Pivot Points: A book review by Bob Morris

Pivot PointsPivot Points: Five Decisions Every Successful Leader Must Make
Julia Tang Peters
John Wiley & Sons (2014)

Valuable lessons to be learned from five male leaders

Julia Tang Peters focuses on five male leaders, devoting a separate chapter to each, who offer real-world perspectives on how the decision-making process is essential to achieving and then sustaining success in a global marketplace in which change happens faster and in greater number than at any prior time that I can remember.

Her key points include these:

o Her exemplary leaders hold themselves accountable for making decisions.
o They then hold themselves for the consequences of those decisions.
o There was usually a “moment of truth” while making especially difficult decisions.
o Those decisions are guided and informed by an “impassioned inner voice.”
o They understand and appreciate the power of one person but also the power of collaboration.
o Work is for them a source of renewable energy (e.g. getting charged up about opportunities).

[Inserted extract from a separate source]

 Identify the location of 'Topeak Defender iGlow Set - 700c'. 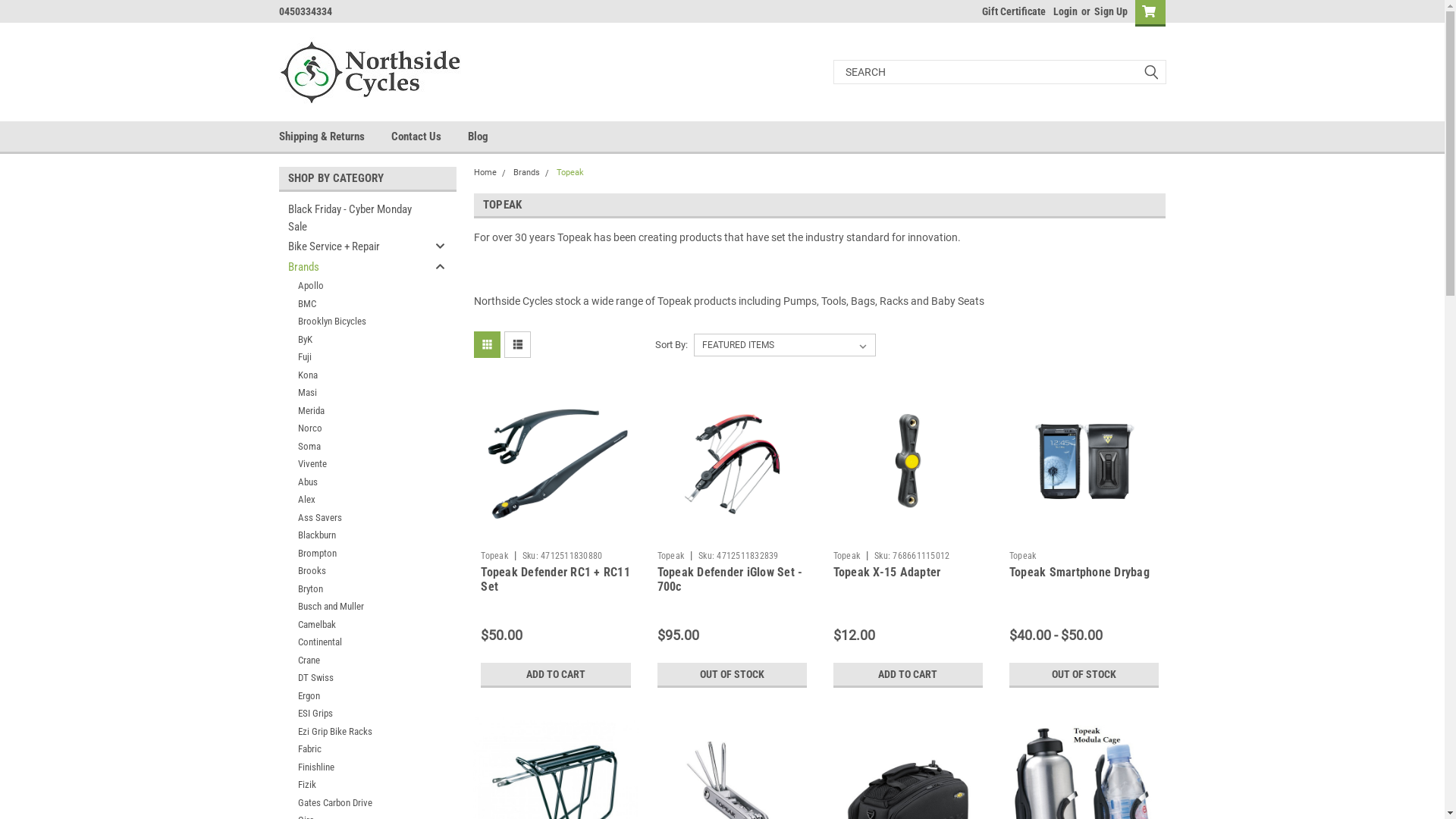
(657, 579).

As Peters explains, “Real leaders don’t have much use for job descriptions. The pivotal decisions they make shape their jobs and take them where one hasn’t gone before and new lessons await. These decisions define what they want people to look to them for and not look to them for in their leadership. They choose the opportunities, threats, and headaches that they will take on as individuals and as leaders of people on a shared journey. Without making these clear decisions that set the leadership agenda, executives do the work of managing and not the work of leading.”

She employs a template for her profile of each exemplar, explaining what her reader should know about him and his work, what really matters to that leader, the pivotal decisions he has made, and his legacy. What they share with her during the interviews and what she them shares in the book consists of information, insights, and counsel that every reader — female as well as male — would be well-advised to consider.

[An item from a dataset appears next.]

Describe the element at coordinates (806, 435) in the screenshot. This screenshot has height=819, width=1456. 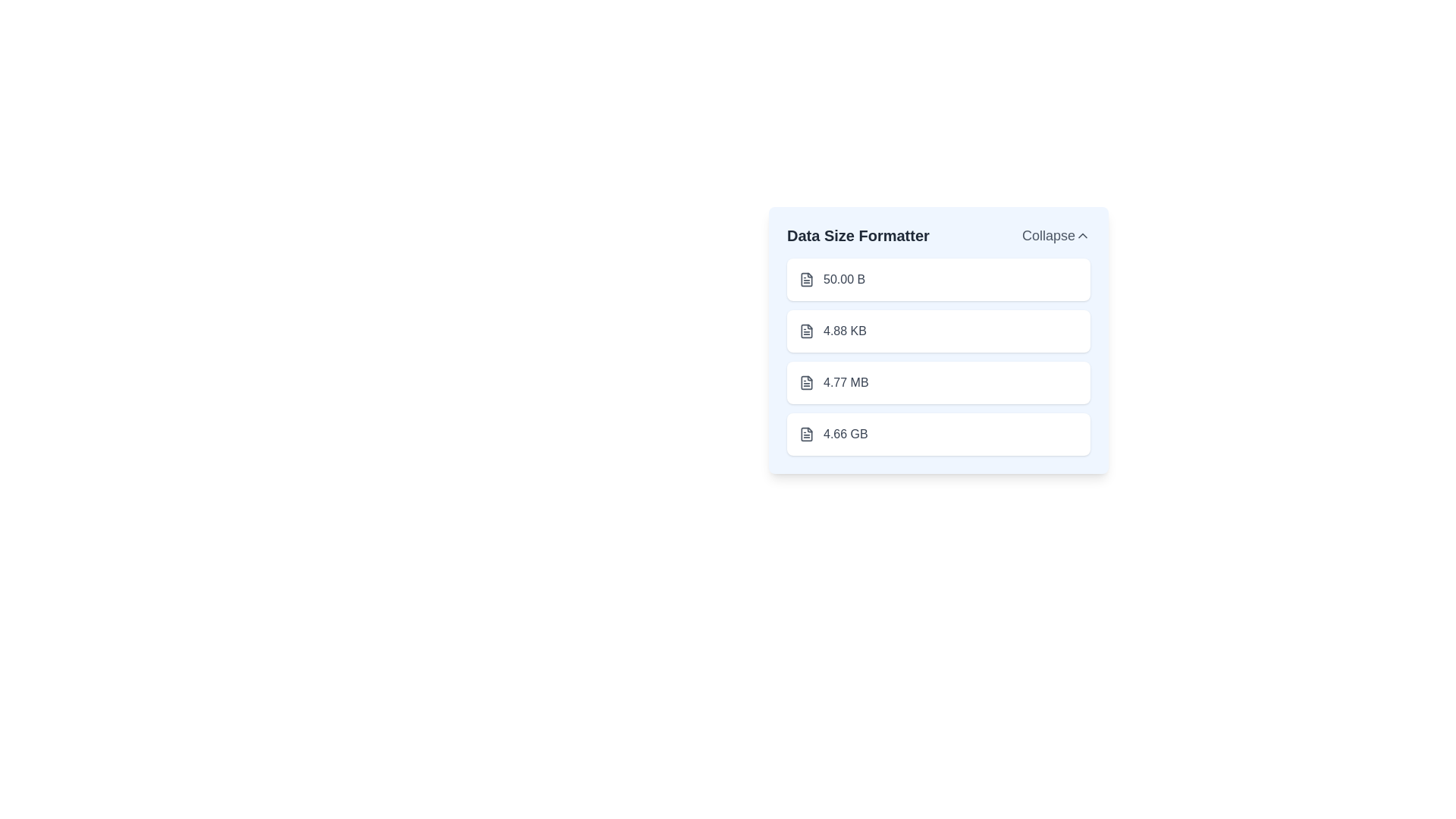
I see `the small file document icon styled in muted gray color, located to the left of the text '4.66 GB' within a light background box` at that location.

Peters devotes her final three chapters, respectively, to “Lessons from the Five Leaders,” “Lessons from Survey Findings,” and “Your Pivotal Five: A New Career Road Map.” The material in the last chapter will help her reader to connect the proverbial “dots” (i.e. pivotal decisions thus far) and thereby to determine what the process of decision-making, thus far, indicates in terms of both strengths and weaknesses. However, obviously, it remains for each reader to deter mine the nature and extent of what is most relevant to their own needs, interests, circumstances, and career objectives.